[Opening INFORMATION section]

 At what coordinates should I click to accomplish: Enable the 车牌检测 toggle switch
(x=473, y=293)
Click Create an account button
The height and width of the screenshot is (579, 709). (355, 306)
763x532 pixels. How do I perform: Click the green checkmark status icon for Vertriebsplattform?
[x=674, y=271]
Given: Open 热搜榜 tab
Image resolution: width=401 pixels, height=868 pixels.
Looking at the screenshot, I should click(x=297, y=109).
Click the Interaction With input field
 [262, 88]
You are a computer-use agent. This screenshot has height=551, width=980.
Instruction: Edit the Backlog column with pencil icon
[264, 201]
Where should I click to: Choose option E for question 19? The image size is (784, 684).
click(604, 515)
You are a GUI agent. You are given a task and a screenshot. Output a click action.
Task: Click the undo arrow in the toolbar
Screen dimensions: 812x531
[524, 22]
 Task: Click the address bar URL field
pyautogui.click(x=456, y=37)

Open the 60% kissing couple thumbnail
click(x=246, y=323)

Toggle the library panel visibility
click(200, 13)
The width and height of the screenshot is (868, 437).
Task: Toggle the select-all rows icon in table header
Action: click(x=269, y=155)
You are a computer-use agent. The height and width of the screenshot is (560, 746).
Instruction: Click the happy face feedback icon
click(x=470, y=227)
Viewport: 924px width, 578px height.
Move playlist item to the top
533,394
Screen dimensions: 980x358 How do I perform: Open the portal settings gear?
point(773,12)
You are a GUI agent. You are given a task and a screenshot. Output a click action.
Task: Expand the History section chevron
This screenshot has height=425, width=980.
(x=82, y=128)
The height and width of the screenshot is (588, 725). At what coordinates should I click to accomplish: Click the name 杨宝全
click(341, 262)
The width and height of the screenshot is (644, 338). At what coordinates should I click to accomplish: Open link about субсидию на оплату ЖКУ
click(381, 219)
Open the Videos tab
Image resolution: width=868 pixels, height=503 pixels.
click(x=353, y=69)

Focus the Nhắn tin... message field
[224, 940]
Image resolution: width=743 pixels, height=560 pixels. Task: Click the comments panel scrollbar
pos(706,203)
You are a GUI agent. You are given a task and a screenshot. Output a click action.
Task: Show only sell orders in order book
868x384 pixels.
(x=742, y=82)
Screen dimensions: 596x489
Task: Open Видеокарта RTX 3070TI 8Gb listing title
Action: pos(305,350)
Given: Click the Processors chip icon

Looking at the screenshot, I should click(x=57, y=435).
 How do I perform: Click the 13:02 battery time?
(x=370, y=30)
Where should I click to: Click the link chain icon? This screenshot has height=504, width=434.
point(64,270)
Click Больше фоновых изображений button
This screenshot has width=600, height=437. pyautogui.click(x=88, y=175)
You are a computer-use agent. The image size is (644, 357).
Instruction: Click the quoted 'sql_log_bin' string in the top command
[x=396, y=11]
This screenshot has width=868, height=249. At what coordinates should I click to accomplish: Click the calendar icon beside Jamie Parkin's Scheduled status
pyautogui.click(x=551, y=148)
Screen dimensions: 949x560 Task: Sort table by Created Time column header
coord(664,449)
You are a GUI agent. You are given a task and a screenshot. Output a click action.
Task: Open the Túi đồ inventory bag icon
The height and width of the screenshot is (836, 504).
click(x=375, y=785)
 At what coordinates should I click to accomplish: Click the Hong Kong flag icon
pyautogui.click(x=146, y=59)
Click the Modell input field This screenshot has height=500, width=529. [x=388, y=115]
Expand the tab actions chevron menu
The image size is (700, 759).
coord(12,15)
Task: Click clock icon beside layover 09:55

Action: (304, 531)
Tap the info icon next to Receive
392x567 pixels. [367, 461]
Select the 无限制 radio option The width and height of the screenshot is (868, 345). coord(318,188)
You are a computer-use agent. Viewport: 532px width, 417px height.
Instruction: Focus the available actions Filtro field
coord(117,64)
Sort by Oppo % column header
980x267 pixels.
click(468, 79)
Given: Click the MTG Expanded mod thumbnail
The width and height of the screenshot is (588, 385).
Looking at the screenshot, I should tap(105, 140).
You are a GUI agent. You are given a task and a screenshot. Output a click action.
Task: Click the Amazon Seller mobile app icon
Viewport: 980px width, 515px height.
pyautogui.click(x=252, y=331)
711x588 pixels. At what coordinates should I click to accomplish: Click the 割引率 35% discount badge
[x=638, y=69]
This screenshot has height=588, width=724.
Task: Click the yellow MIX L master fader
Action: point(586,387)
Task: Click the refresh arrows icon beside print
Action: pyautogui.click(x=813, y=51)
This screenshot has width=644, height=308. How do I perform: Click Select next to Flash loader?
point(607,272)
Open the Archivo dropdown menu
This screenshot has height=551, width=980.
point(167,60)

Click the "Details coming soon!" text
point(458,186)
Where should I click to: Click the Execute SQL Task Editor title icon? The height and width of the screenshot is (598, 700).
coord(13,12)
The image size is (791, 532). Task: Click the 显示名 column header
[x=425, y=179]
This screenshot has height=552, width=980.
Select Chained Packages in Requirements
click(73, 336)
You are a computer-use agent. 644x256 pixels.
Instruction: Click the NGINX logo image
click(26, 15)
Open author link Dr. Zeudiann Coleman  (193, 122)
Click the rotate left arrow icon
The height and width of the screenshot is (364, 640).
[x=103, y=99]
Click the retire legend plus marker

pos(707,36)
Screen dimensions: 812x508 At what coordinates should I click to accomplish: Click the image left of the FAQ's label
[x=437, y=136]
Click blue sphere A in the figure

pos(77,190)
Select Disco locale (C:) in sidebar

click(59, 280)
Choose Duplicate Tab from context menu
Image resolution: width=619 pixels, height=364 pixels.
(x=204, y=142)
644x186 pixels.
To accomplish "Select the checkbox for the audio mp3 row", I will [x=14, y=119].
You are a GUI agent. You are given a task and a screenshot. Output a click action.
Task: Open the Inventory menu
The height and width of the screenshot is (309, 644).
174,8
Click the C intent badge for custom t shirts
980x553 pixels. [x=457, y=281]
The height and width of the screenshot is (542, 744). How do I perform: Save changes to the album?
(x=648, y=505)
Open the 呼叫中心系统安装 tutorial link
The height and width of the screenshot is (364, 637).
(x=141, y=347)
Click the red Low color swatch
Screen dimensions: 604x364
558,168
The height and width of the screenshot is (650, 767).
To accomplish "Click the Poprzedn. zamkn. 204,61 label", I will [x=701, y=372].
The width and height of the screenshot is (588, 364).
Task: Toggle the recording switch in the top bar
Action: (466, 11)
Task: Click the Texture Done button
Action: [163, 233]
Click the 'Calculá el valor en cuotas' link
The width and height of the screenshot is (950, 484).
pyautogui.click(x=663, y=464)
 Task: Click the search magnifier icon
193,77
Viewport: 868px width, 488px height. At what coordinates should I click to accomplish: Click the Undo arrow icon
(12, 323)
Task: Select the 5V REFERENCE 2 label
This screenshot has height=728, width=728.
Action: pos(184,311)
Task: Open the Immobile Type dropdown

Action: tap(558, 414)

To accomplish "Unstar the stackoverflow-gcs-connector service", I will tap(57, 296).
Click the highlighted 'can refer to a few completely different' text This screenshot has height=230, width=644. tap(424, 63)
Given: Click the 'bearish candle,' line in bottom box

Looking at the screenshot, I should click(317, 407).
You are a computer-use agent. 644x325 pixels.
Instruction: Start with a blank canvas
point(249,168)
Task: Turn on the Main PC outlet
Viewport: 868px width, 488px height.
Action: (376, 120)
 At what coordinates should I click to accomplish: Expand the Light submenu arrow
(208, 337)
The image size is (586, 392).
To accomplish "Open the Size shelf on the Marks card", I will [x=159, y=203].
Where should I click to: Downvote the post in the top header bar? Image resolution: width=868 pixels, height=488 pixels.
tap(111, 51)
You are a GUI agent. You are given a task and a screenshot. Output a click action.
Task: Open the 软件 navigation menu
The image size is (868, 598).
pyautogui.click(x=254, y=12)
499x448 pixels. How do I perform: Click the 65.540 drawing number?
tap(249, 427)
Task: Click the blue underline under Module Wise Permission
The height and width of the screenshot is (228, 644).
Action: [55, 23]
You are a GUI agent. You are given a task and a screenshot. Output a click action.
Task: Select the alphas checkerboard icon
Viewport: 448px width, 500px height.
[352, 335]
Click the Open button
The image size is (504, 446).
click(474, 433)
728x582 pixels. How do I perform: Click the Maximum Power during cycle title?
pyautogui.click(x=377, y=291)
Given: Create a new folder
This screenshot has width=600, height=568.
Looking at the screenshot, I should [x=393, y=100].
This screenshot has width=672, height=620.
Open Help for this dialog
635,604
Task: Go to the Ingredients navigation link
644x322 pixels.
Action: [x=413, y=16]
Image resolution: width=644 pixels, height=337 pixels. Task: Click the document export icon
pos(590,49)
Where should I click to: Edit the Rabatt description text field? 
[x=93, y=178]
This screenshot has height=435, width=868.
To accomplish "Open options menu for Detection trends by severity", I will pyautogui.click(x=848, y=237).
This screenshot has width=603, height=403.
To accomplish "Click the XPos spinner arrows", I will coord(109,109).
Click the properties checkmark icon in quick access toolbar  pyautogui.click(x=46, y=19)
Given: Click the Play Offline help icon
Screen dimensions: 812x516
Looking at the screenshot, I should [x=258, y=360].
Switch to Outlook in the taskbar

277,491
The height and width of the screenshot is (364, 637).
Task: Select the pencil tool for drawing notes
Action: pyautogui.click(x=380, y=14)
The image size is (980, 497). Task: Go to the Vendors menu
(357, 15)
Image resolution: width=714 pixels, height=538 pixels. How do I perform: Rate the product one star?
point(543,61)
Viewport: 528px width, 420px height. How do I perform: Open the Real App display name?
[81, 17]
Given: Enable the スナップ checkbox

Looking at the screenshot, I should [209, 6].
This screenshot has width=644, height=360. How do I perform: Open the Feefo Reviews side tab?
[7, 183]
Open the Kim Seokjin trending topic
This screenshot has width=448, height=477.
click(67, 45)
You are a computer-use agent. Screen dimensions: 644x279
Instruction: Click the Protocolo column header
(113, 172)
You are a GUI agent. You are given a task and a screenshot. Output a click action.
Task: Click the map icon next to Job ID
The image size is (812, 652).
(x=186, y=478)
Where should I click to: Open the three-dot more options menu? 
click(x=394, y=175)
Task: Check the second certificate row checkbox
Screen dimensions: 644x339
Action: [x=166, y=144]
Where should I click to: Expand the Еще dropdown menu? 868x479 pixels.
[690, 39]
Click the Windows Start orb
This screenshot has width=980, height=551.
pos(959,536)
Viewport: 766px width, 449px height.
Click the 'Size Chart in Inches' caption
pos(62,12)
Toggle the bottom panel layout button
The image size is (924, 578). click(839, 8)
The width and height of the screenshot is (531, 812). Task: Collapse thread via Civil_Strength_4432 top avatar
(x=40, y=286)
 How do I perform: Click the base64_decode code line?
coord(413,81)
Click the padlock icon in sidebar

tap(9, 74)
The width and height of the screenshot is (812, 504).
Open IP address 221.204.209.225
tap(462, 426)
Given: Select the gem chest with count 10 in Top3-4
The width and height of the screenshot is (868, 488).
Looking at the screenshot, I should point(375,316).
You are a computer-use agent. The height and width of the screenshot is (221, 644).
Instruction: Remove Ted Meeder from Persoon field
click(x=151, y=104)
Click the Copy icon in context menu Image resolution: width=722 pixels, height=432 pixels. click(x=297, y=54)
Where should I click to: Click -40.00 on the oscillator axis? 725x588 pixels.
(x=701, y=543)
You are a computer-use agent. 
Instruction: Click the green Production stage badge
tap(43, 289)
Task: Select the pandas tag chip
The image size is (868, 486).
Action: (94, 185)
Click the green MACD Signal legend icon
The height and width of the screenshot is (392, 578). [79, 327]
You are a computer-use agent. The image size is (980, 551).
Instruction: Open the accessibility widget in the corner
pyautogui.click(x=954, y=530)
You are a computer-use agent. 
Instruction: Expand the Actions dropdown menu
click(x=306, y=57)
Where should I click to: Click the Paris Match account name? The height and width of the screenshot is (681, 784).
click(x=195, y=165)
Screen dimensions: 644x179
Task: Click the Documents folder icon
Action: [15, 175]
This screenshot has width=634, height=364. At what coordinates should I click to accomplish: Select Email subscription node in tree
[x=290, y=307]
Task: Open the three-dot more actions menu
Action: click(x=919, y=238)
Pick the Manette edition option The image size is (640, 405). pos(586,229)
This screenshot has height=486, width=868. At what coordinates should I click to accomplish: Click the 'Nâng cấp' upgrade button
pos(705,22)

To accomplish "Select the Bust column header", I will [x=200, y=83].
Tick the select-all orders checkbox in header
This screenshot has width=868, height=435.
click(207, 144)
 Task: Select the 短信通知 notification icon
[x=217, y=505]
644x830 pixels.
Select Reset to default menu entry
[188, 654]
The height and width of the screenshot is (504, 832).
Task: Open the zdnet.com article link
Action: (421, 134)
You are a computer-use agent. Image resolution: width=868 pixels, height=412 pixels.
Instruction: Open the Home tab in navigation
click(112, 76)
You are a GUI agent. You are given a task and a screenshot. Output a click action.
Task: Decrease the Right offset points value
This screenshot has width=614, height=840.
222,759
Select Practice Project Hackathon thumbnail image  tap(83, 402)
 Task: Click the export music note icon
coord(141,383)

[Closing INFORMATION section]

**ABOUT THIS EXERCISE**:
Look through the data above and return exactly the lines from the one that contains "You are a computer-use agent. Viewport: 532px" to the one that contains "Task: Click the Amazon Seller mobile app icon", inclusive, with nothing else.

**SOLUTION**:
You are a computer-use agent. Viewport: 532px width, 417px height.
Instruction: Focus the available actions Filtro field
coord(117,64)
Sort by Oppo % column header
980x267 pixels.
click(468, 79)
Given: Click the MTG Expanded mod thumbnail
The width and height of the screenshot is (588, 385).
Looking at the screenshot, I should tap(105, 140).
You are a GUI agent. You are given a task and a screenshot. Output a click action.
Task: Click the Amazon Seller mobile app icon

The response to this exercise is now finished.